A.D. in Basra reported that voters flocked to the polls amidst thick fog in that city, with turnout levels exceeding 84 percent at some polling centers and voters feeling safe enough to walk "in masses down the streets flying Iraqi flags and chanting for democracy in Iraq." (Other reports say turnout is about 80% in Tikrit, Saddam's hometown.) A.S. in Najaf toured 10 polling centers and quoted voter Ali-Hassoon al-Badri who said "electing our representatives is a basic right for everyone and it is not a gift from anyone." N.R. in Mosul reported that as the voting deadline drew to a close, "substantial numbers of people [were] coming to the stations" to vote, while Mosul's police command volunteered to drive in voters who lived at a distance from the polls. W. Z. reported from Erbil that one polling official was so happy with the vote "I can't even feel tired." A.T. in Babil reported, humorously, that an election official refused to let Babil's governor cast his ballot "until he showed his i.d. card," and some polling places broke out soft drinks while men and women voters sang celebratory songs. And in Hilla, A.T. reported, the city council provided 125 buses to take voters to the polls.

§ MATERIAL PROVIDED
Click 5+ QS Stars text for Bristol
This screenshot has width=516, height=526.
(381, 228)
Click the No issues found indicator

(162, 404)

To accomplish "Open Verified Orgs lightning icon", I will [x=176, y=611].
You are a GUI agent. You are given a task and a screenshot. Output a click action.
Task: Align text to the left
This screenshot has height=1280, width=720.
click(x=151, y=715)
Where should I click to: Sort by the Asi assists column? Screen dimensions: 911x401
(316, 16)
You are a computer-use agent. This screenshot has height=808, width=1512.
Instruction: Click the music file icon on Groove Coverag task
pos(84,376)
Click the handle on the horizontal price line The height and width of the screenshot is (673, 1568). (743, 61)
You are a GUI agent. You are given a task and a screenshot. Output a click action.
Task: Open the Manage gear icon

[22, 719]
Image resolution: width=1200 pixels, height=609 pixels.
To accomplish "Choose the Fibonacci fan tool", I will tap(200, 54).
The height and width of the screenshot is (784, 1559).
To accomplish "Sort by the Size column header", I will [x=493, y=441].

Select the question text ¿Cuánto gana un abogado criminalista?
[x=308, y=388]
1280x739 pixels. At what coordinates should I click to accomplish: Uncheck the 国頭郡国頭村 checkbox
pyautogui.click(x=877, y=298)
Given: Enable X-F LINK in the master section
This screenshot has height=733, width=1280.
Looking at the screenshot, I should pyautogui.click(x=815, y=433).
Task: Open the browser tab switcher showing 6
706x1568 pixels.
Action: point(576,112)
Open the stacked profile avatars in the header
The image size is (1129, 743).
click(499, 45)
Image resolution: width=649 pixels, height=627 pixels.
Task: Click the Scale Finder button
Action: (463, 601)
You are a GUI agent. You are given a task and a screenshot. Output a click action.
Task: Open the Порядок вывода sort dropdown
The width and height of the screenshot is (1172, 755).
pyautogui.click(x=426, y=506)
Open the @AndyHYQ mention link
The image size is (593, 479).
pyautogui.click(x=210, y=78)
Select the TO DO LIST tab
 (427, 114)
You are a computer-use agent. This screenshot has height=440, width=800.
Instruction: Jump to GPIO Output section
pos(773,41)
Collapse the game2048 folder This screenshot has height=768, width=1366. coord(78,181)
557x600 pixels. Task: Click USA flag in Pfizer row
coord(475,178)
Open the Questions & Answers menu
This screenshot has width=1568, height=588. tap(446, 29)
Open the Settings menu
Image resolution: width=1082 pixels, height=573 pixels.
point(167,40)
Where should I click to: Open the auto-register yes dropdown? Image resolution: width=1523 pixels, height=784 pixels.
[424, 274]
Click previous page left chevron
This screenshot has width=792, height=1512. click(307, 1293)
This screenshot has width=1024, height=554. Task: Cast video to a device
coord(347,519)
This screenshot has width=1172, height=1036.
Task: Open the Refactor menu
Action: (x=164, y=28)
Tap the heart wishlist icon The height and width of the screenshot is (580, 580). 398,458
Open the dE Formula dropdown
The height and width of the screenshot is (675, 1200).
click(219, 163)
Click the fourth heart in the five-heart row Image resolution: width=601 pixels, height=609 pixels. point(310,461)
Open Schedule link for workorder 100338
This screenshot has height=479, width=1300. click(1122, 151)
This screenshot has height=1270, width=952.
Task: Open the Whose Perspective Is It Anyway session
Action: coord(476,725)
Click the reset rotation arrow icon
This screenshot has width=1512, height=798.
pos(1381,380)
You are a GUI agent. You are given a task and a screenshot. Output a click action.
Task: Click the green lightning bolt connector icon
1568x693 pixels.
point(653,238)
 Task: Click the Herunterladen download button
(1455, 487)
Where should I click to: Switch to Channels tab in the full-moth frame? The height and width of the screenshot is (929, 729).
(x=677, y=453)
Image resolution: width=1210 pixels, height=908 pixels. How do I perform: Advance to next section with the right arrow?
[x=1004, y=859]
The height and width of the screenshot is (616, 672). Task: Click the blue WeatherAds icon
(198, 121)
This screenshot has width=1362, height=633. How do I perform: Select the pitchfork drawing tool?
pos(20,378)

§ TASK A
In the election report, how many buses did the Hilla city council provide to take voters to the polls?
§ TASK B
Copy the rows word for word, beginning with the line that contains "has height=440, width=800." and continuing through the line that contains "This screenshot has width=1568, height=588.".

§ WORKED ANSWER A
125

§ WORKED ANSWER B
You are a computer-use agent. This screenshot has height=440, width=800.
Instruction: Jump to GPIO Output section
pos(773,41)
Collapse the game2048 folder This screenshot has height=768, width=1366. coord(78,181)
557x600 pixels. Task: Click USA flag in Pfizer row
coord(475,178)
Open the Questions & Answers menu
This screenshot has width=1568, height=588. tap(446, 29)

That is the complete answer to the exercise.